The media enables Trump’s thinking in Syria (and limits our options) by implying Trump faces a dilemma in Syria. Josh Barro on this week’s “Left, Right and Center” summarized the issue by saying--I’m paraphrasing--that Trump wants to withdraw from what he sees as an endless war (Trump’s right) though it would risk allowing ISIS to return (Barro’s right on this). Since both options are bad, in Syria, we only have two bad options, or a dilemma.

It’s not a dilemma though. Even in the military sphere, we have more than two options. We could increase the number of troops or decrease the number of troops. We could launch some, none or tons of missiles and bombs. We could invade. That’s a range of options.

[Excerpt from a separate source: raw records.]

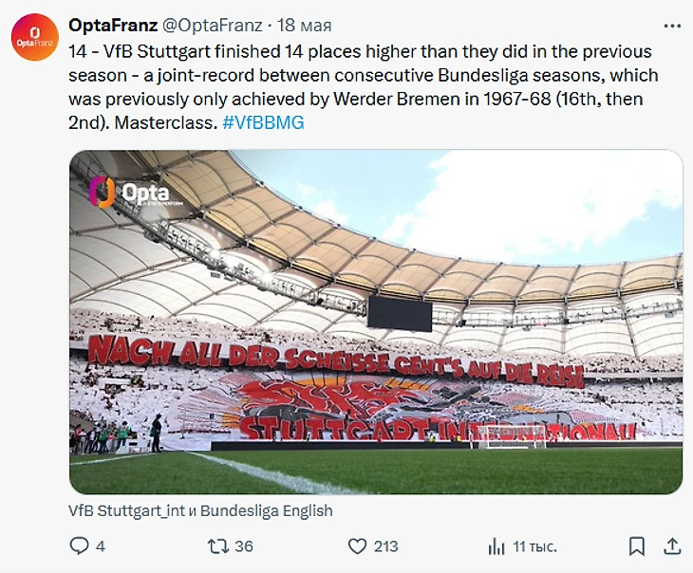The image size is (693, 573).
Task: Click the like count 213
Action: pos(385,546)
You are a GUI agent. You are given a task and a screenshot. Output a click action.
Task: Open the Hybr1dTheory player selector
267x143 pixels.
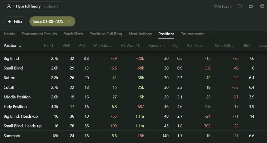pos(33,6)
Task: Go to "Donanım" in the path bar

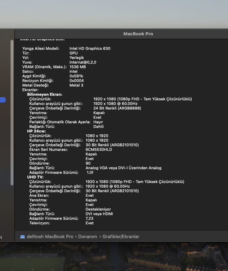Action: pos(87,237)
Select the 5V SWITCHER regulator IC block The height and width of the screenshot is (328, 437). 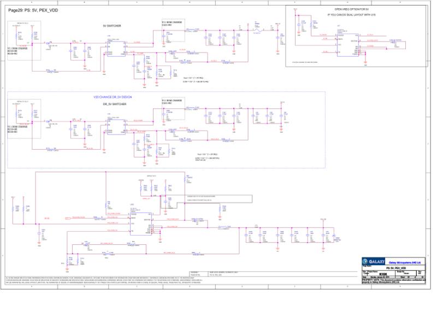[x=116, y=49]
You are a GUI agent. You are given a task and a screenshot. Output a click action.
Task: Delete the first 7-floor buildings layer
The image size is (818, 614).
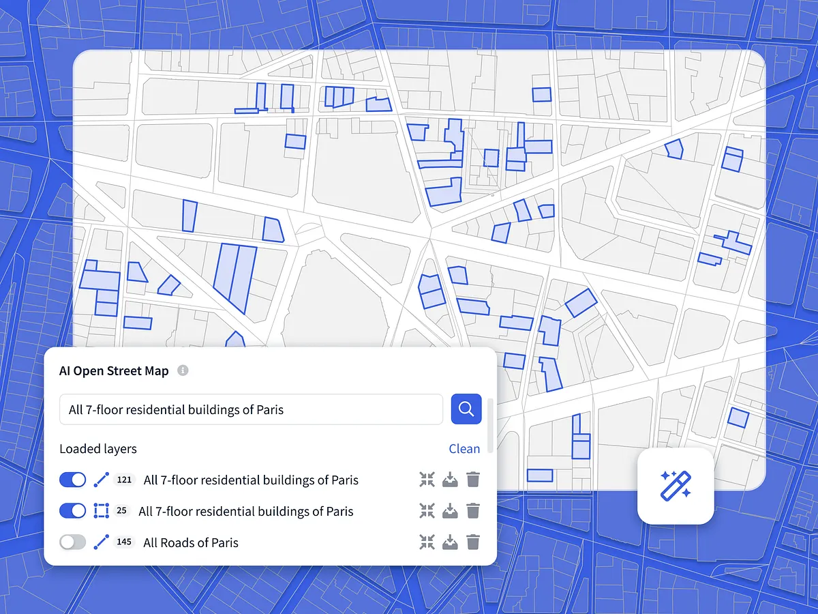(474, 480)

But that’s not the point. It isn’t about the military alone. What if Donald Trump proposed an escalation. But not a military escalation... a diplomatic escalation! Yes, in this scenario he would call not just a meeting of the Security Council, but an immediate summit of interested stakeholders and discuss bringing in UN peacekeepers to Syria and/or other options for Syria. Yes, Russia would oppose this, but the talks could still happen. Basically, Trump has the option, in addition to Barro’s two military options above, to try to solve the problem diplomatically. I haven’t really seen the diplomatic options explored by the executive branch or by the media when discussing the situation in Syria as wholeheartedly as they need to be.

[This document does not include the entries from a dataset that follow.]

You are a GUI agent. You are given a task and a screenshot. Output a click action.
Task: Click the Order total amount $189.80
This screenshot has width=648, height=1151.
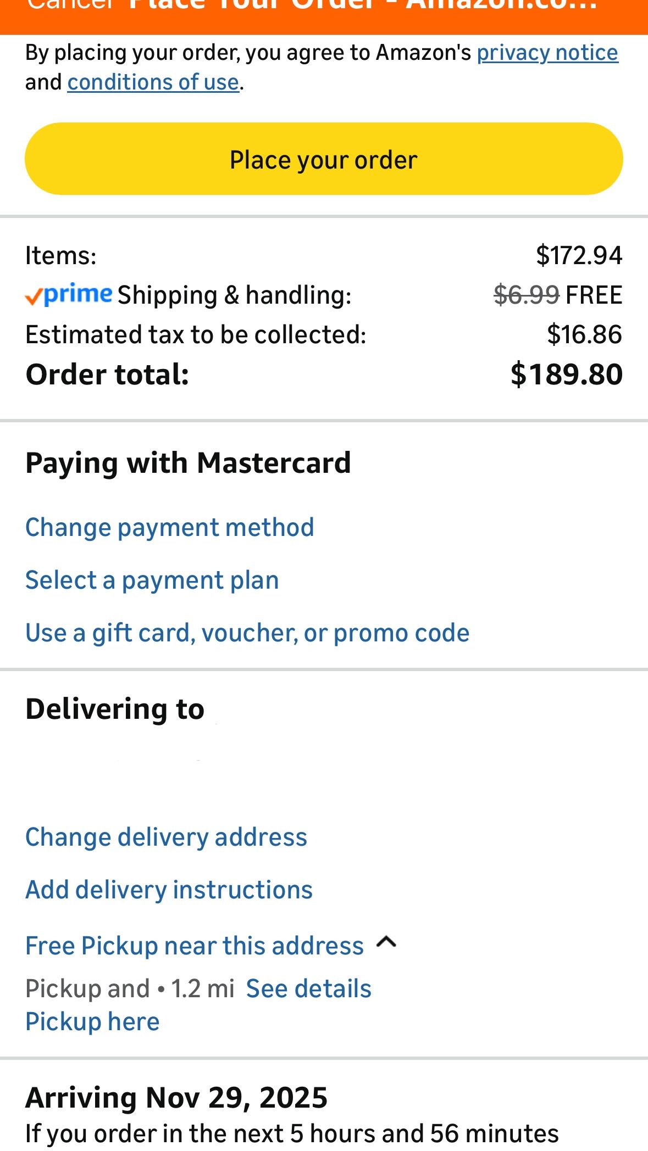coord(567,374)
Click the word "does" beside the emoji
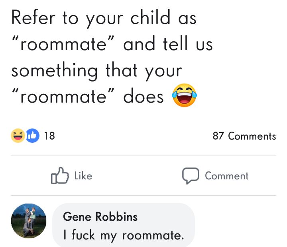Screen dimensions: 287x247 click(x=144, y=97)
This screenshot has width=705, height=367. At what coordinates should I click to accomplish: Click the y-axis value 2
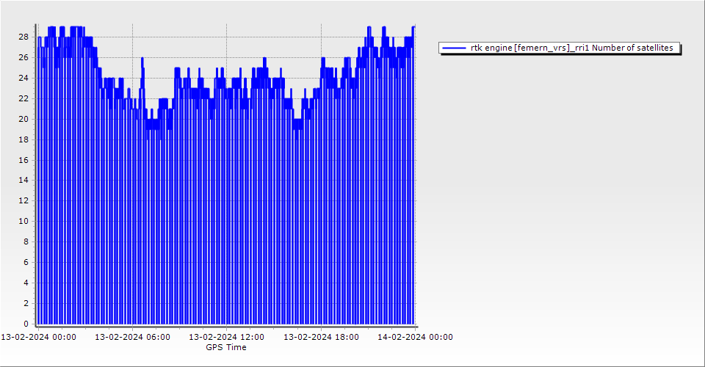[x=26, y=303]
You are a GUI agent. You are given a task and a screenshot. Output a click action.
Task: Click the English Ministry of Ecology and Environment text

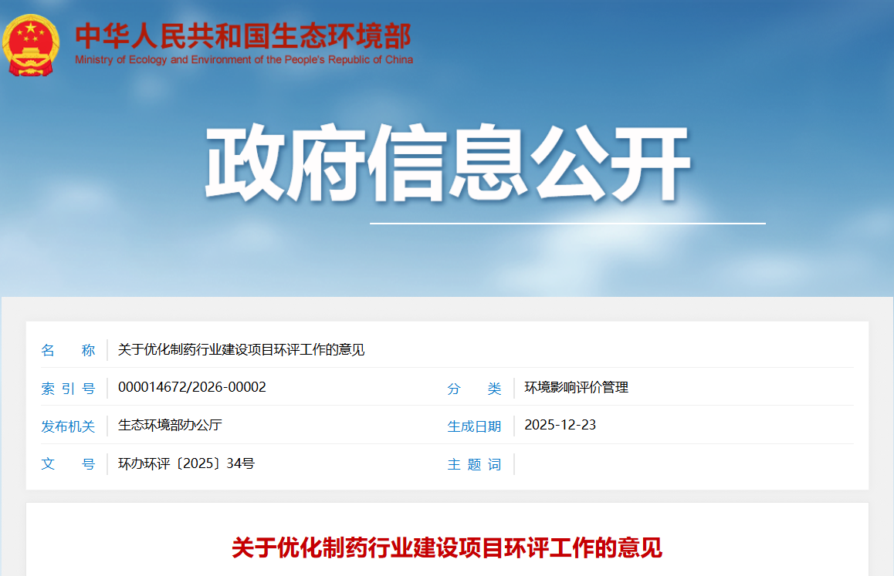pyautogui.click(x=243, y=60)

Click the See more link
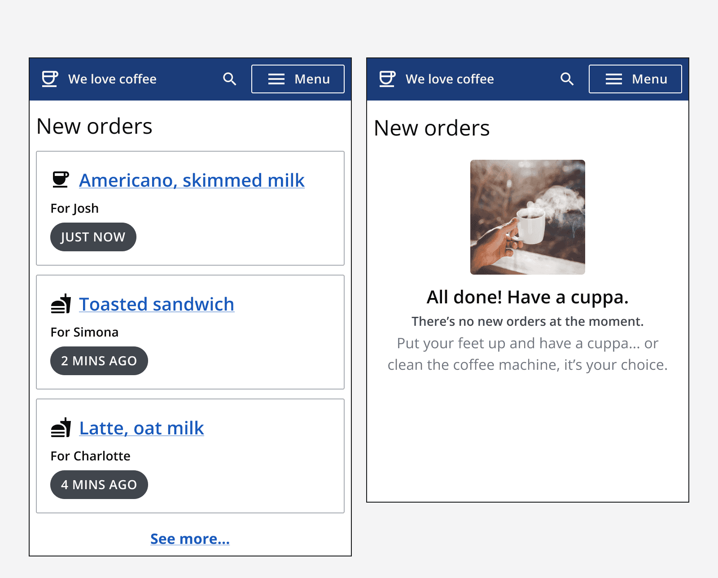(190, 539)
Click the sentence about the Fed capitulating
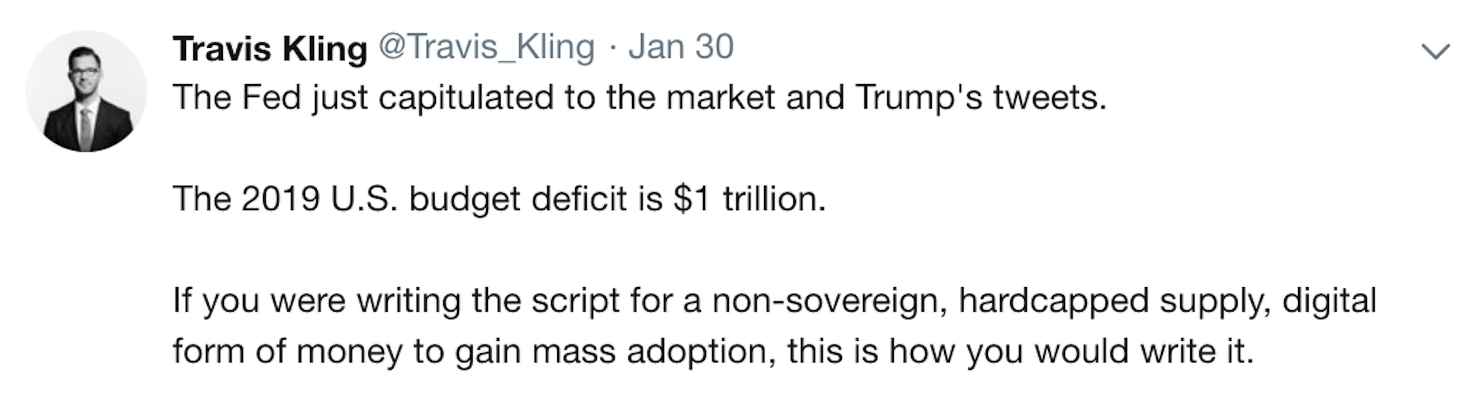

But wait, there’s more. Let’s say Trump really wanted to get all the regional stakeholders like Jordan, Lebanon, Israel, Iran and Iraq to the bargaining table. What if he offered an additional $50 billion over the next five years in refugee aid and resettlement funds, with the goal to have the EU and China each match the donation? Most of the international problems in Syria stem from the refugees, and America has done too little to ease this humanitarian crisis. Trying to solve the Syria problem with development aid is another tool (a fourth option!) that isn't mentioned by the media when Syria comes up. As a result, the politicians don’t mention it either.

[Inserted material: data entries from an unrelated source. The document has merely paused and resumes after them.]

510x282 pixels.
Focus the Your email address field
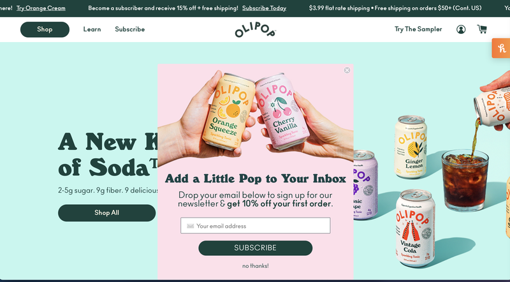(x=256, y=226)
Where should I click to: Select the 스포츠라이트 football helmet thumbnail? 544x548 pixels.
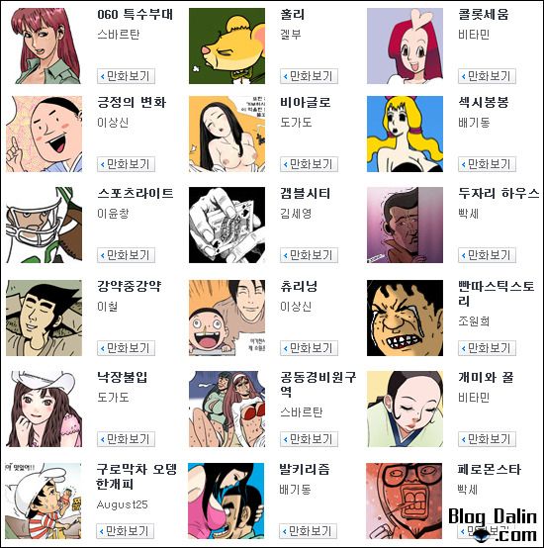click(45, 225)
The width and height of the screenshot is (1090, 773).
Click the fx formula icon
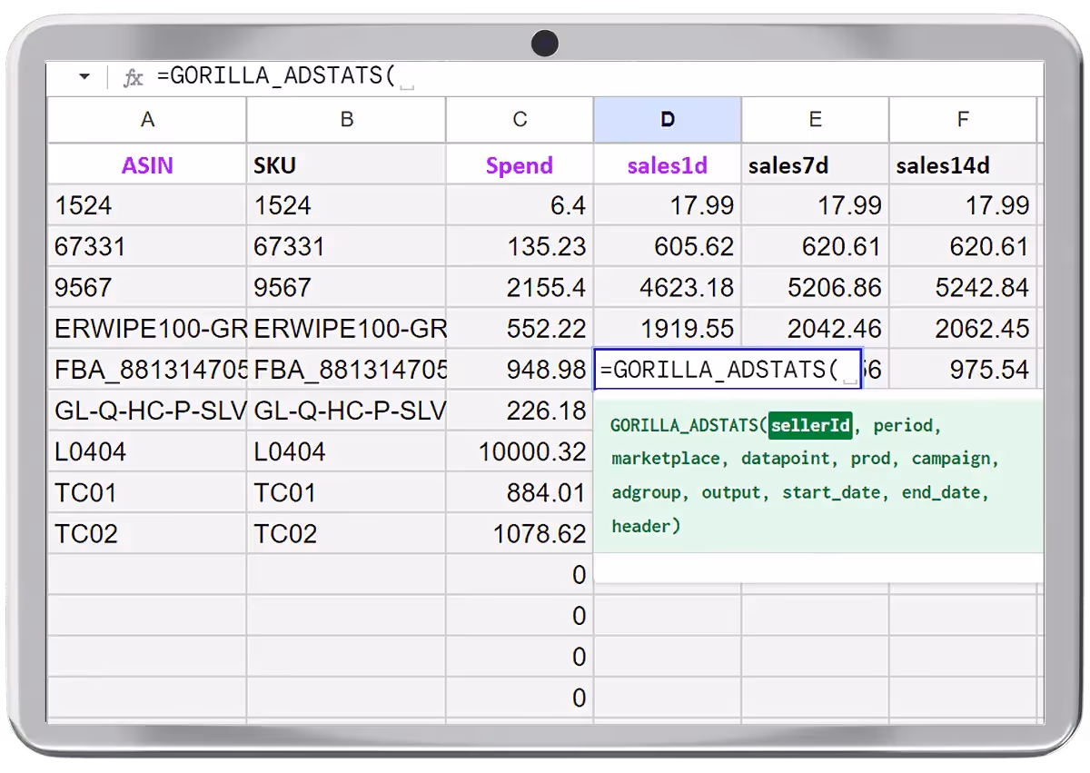click(133, 77)
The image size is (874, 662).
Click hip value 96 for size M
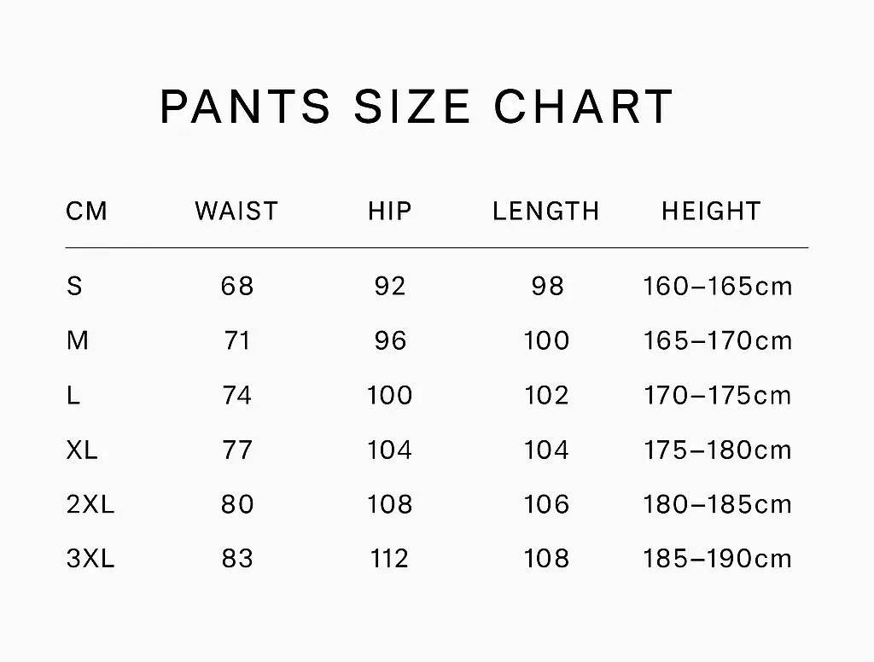390,340
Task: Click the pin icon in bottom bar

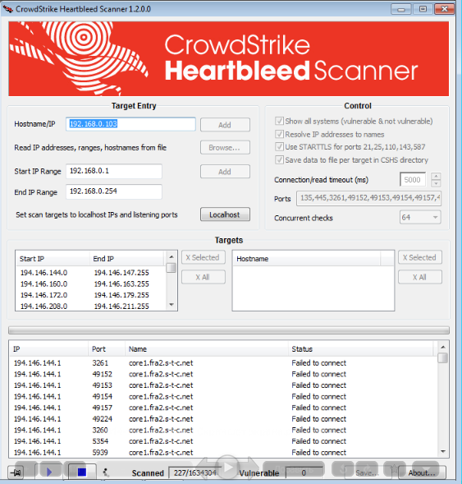Action: 16,472
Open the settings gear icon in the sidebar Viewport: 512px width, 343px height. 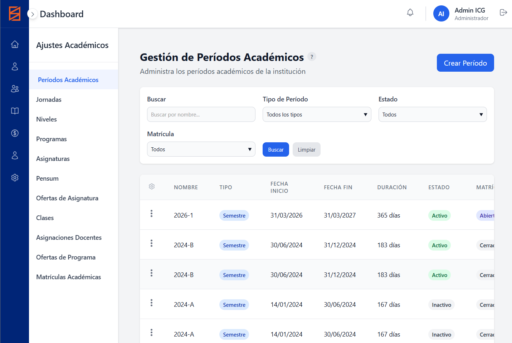point(15,177)
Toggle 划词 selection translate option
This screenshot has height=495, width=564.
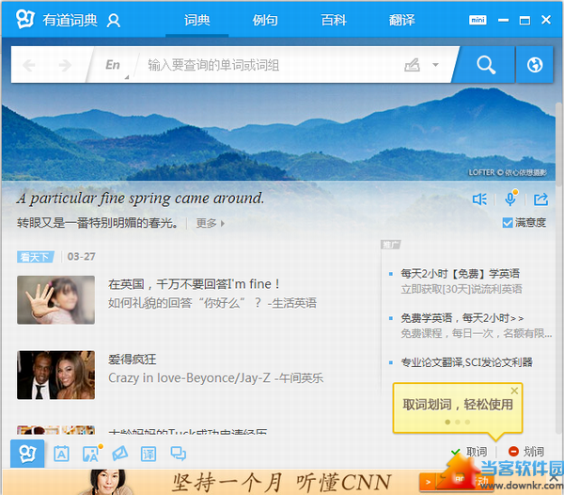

Basically, I proposed two new tools that not a single news article or pundit has mentioned. I bet the smart people in government could brainstorm dozens more. Instead they focus on the bombs or troops, or lack thereof. We can be more creative than this. (Of course, you may say Congress would never fund my two new options. Good point! See next section.)

Quick Thought 2: Syria is Mitch McConnell’s fault

Imagine you opened up the Daily 202 from the Washington Post, the way I did this morning, and instead of seeing the discussion center only around President Trump, it’s first headline said, “Mitch McConnell and Paul Ryan’s mistakes in Syria are still hurting the United States.”

Would that change how House Speaker Paul Ryan and Senate Marjority Leader Mitch McConnell act? I mean, if every newspaper in the country blamed them for Syria, would they try to do something?

I have to think so, but that isn’t the world we live in. Instead, we live in a world where the current President and maybe his predecessor share 100% responsibility for everything that does or fails to happen in the world. President Obama, when confronted with Syrian use of chemical weapons, rightly knew that any action he took would be criticized by Congressional Republicans. That’s all they ever did no matter what he did.

So President Obama said enough. As a Constitutional scholar, he knows that Congress actually controls the ability to declare war, so he asked for Congressional approval. He didn’t want Mitch McConnell and Paul Ryan to be able to sit back and criticize whatever he did if they didn’t have the decency to take a stand themselves. (They criticized him for Libya endlessly, and never voted on that either.)

Ryan and McConnell (and I blame McConnell more) almost never worked with President Obama on virtually anything. McConnell viewed giving President Obama a win as more detrimental than any given policy issue. Even on issues where they agreed, McConnell viewed winning elections as more important than making the world a better place.

So they never took a vote on Syria.

So when someone writes that this is Obama’s fault for his redline, just know that Ryan and McConnell had the opportunity to work with Obama to craft an authorization for war (with funding tied it) and refused to do it. They own the blame for this failure.